Sailing is so exciting.... Yesterday while on a reach across the slot and just as we reached the east side of Alcatraz island in the SF bay, a Toggle Bolt (I think this is the right word) end popped off and in rapid order the boomkin's shattered and I scrambled to douse the sails.

The remaining end of the T/B shows rust on the exposed end indicating that the break has been there for some time.


All photo's at


I'm thinking that Bud will have more business soon.

Jay Bietz

Admins -- sorry about the image size -- I though 640 X 480 would be fine... Delete if needed and I'll repost a small sized image.

Michael Dougan

I think you uploaded the original and not the smaller version. This one was 2549 X 1944. No worries, I was able to resize it to 640X480.

Wow, so, it was the toggle bolt that supported the boomkin from the bottom that broke? Not the toggle for the backstay, right?

In the pictures of the wood in your picasa album, is that rot I'm seeing?

Glad to see you made it home safely!

Andrea and Brad Dollins

Well... I know what I'm going to go out and look at as soon as I'm done with my coffee!

Glad everyone is safe!


Jay Bietz

Good I'm glad you are all checking - not worth the mast and possible injury. I'm sure the boaters in the area wondered why we were circling in the lee of Alcatraz island...

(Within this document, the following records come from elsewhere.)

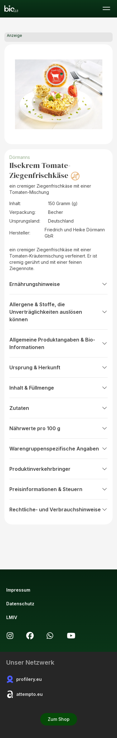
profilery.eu (24, 679)
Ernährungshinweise (58, 284)
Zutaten (58, 408)
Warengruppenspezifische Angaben (58, 448)
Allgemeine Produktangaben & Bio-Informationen (58, 343)
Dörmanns (19, 157)
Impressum (18, 590)
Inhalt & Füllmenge (58, 388)
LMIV (11, 617)
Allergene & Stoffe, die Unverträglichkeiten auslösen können (58, 311)
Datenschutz (20, 603)
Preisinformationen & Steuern (58, 489)
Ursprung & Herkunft (58, 367)
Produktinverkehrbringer (58, 469)
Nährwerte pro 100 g (58, 428)
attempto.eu (24, 694)
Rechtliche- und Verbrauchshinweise (58, 509)
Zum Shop (59, 719)
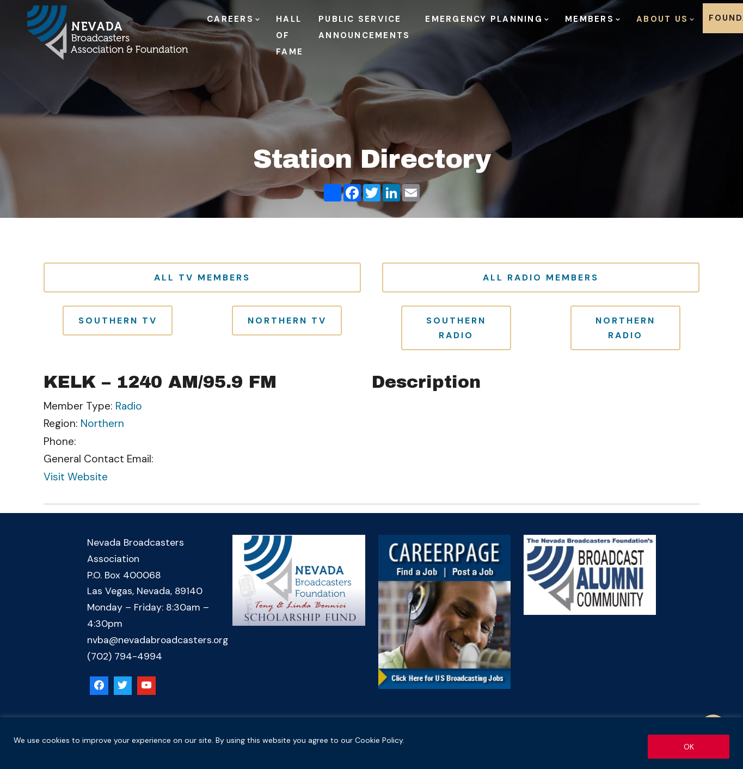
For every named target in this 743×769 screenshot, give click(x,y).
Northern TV (287, 320)
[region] (371, 743)
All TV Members (202, 277)
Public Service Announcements (364, 27)
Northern (102, 423)
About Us (662, 19)
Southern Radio (456, 328)
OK (689, 747)
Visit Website (76, 477)
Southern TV (117, 320)
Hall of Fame (289, 35)
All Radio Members (541, 277)
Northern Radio (625, 328)
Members (589, 19)
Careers (230, 19)
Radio (128, 406)
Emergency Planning (484, 19)
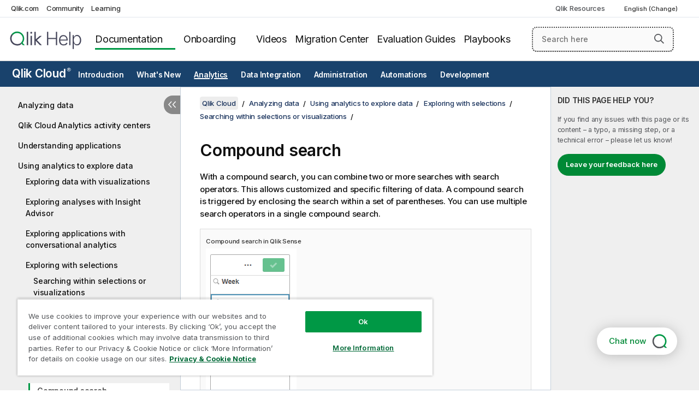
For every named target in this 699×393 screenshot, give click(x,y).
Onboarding (209, 39)
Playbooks (487, 39)
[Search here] (603, 39)
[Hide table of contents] (172, 105)
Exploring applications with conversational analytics (75, 239)
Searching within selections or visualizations (89, 286)
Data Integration (271, 74)
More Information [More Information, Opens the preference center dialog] (355, 339)
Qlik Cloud (41, 73)
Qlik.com (25, 8)
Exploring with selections (72, 265)
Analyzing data (46, 105)
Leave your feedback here (611, 164)
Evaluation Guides (416, 39)
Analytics (211, 74)
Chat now (627, 341)
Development (464, 74)
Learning (105, 8)
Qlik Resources (580, 8)
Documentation (129, 39)
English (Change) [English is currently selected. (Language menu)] (651, 9)
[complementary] (625, 238)
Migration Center (332, 39)
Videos (271, 39)
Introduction (100, 74)
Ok (355, 313)
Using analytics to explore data (75, 165)
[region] (220, 333)
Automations (404, 74)
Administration (341, 74)
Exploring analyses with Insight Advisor (83, 207)
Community (65, 8)
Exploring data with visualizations (88, 181)
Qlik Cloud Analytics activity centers (84, 125)
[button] (659, 38)
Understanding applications (69, 145)
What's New (159, 74)
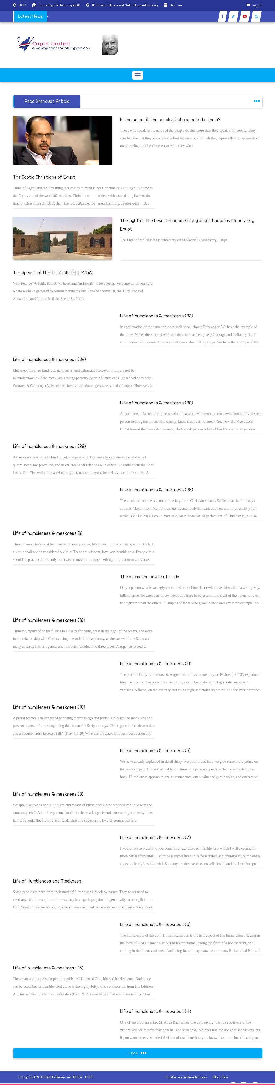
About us (220, 1077)
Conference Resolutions (186, 1077)
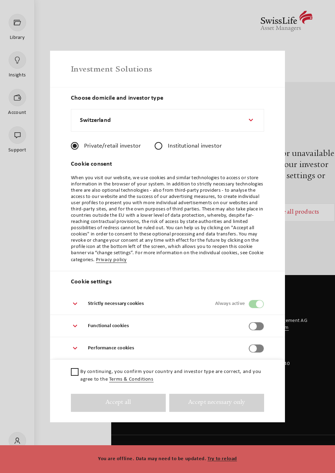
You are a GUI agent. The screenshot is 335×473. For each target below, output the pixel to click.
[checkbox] (75, 372)
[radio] (75, 146)
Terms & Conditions (131, 379)
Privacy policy (111, 260)
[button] (167, 304)
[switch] (256, 304)
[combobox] (167, 120)
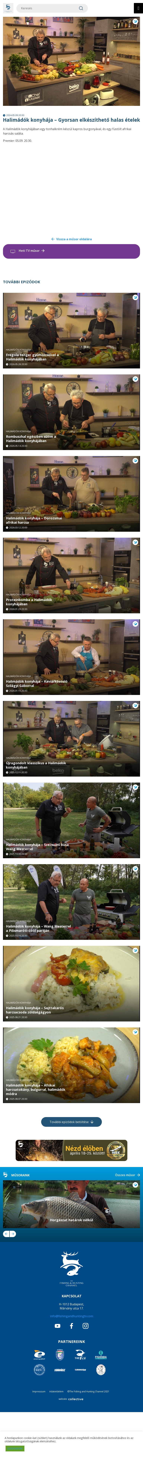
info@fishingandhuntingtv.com (71, 1361)
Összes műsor (125, 1220)
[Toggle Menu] (138, 8)
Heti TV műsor (29, 251)
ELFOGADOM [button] (15, 1448)
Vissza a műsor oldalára (74, 239)
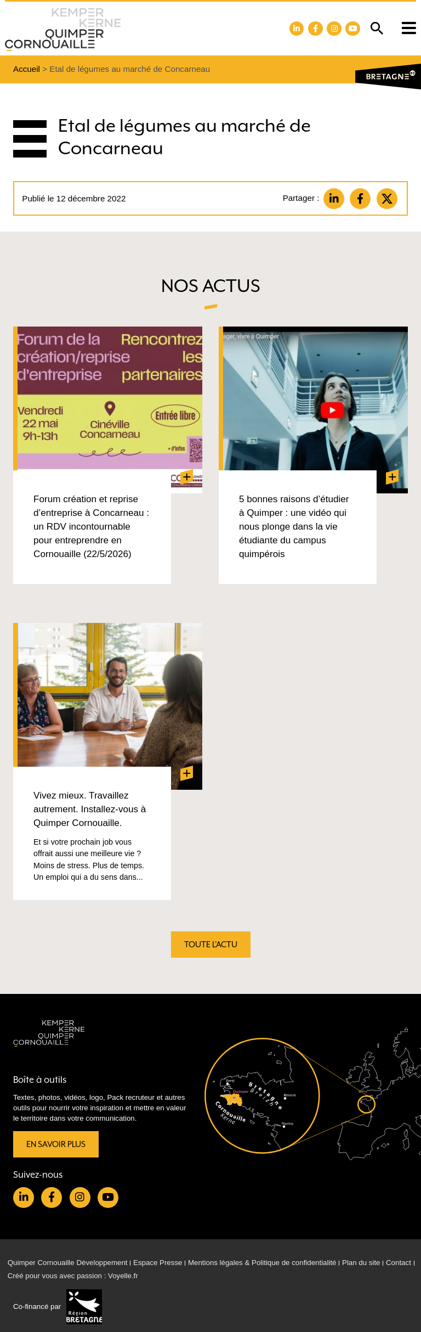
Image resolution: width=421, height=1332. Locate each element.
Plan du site (361, 1262)
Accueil (26, 69)
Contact (398, 1262)
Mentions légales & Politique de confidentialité (262, 1262)
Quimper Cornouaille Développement (68, 1262)
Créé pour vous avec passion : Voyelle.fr (73, 1276)
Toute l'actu (210, 944)
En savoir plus (56, 1144)
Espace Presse (157, 1262)
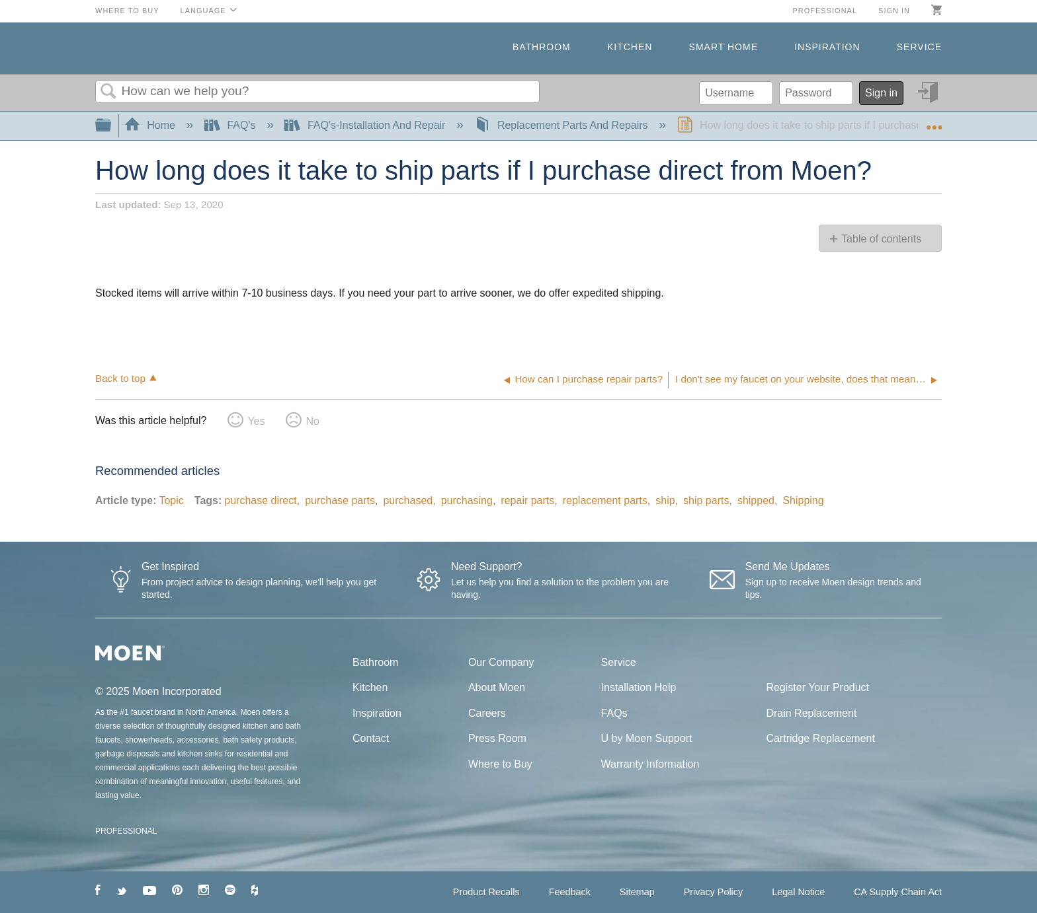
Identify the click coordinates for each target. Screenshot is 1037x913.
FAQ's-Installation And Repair (366, 125)
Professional (824, 11)
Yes (256, 421)
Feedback (570, 892)
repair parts (527, 500)
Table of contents (881, 238)
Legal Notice (798, 892)
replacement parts (605, 500)
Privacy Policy (713, 892)
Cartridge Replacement (820, 738)
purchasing (467, 500)
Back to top (120, 378)
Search (108, 92)
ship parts (706, 500)
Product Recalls (486, 892)
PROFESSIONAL (126, 831)
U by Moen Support (646, 738)
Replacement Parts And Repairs (562, 125)
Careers (487, 713)
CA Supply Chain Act (898, 892)
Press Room (497, 738)
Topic (171, 500)
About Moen (496, 687)
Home (151, 125)
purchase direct (260, 500)
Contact (371, 738)
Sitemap (637, 892)
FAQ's (231, 125)
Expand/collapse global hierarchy (111, 126)
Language (203, 11)
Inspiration (827, 47)
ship (665, 500)
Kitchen (629, 47)
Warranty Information (650, 764)
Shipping (802, 500)
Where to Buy (127, 11)
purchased (408, 500)
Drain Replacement (811, 713)
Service (919, 47)
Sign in (894, 11)
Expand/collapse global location (934, 121)
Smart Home (723, 47)
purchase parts (340, 500)
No (312, 421)
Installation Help (639, 687)
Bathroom (542, 47)
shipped (755, 500)
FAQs (614, 713)
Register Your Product (817, 687)
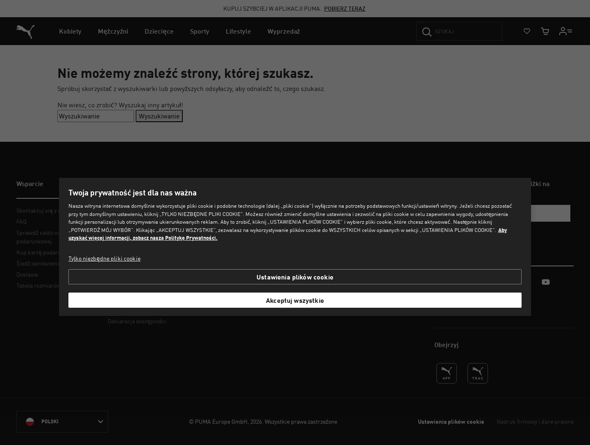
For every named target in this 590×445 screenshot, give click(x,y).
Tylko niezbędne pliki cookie (104, 258)
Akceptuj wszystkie (295, 300)
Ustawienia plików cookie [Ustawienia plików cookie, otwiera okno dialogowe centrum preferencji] (295, 277)
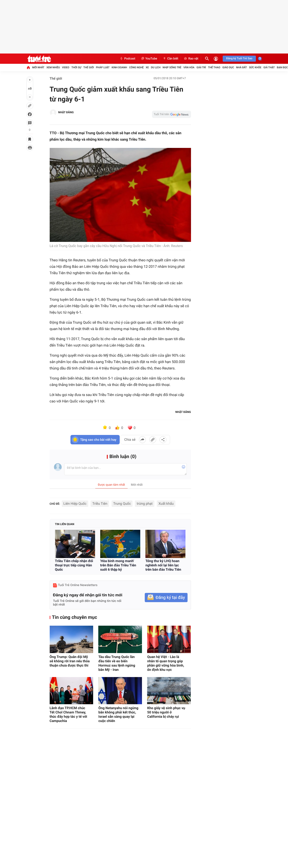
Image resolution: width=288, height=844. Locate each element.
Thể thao (214, 67)
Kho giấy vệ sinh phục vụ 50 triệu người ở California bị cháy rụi (166, 712)
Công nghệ (136, 67)
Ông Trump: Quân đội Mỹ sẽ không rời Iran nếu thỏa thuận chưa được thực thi (70, 661)
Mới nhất (38, 67)
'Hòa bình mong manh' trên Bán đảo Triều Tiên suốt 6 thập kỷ (118, 565)
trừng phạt (144, 504)
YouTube (149, 59)
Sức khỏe (255, 67)
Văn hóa (189, 67)
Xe (147, 67)
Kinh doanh (119, 67)
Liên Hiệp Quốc (75, 504)
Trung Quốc (122, 504)
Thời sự (76, 67)
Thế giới (88, 67)
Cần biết (170, 59)
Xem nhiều (53, 67)
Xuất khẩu (166, 504)
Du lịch (156, 67)
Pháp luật (103, 67)
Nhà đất (241, 67)
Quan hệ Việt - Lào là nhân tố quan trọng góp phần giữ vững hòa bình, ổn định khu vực (165, 663)
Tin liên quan (64, 524)
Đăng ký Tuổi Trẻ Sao (239, 58)
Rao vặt (191, 59)
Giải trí (201, 67)
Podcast (127, 59)
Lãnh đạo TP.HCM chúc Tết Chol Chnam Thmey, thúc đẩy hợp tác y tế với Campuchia (68, 714)
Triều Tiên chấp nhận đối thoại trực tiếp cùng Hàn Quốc (74, 565)
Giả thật (269, 67)
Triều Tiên (99, 504)
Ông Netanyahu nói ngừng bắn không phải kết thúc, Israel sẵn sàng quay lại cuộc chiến (118, 714)
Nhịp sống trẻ (172, 67)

I think that checking the wood by removing the paint for inspection as well as probing the under sides and in the bolt holes would tell you the condition of the wood. I'll bet any orginal wood is not in good condition -- after all it's at least 30 years old.

The screw on toggles just need to be replaced with forged browse toggles -- not SS and of course a scotch pad to polish and check the swagged fittings.

It issue started as the end of the toggle bolt breaking then the wood just splintered as the BK are usually under compression and are not strong enough at any age to hold the rigging pressure.

The black area is some sort of rot/fungus.

Yes, I posted the larger version by accident thanks for correcting.

And the owner has conceded that we need new BK's... yes, I asked several years ago ....


Jay Bietz

I'm not sure on the above forged bronze toggles -- I'm seeing only SS toggle ends... I'll clear up my confusion...

Gary and Charlotte Burton

What kind of wood is that? Phew - glad everything worked out ok!

Jay Bietz

Looking at the wood this AM, it is a clear fir - I believe...

I'd focus first on your T-bolts -- mine were screw on and the crackes were hidden up in the threadded part. I'm replacing all threaded T-bolts on Pygmalion.

Don Montgomery and Lana Nelson

This is a great example of why the split back stays are a good modification from the original build of the Westsail 32.

So glad you escaped serious injury.

All the best!

Jay Bietz

I have ordered the SS boomkin's and Stern pulpit with ladder from Bud..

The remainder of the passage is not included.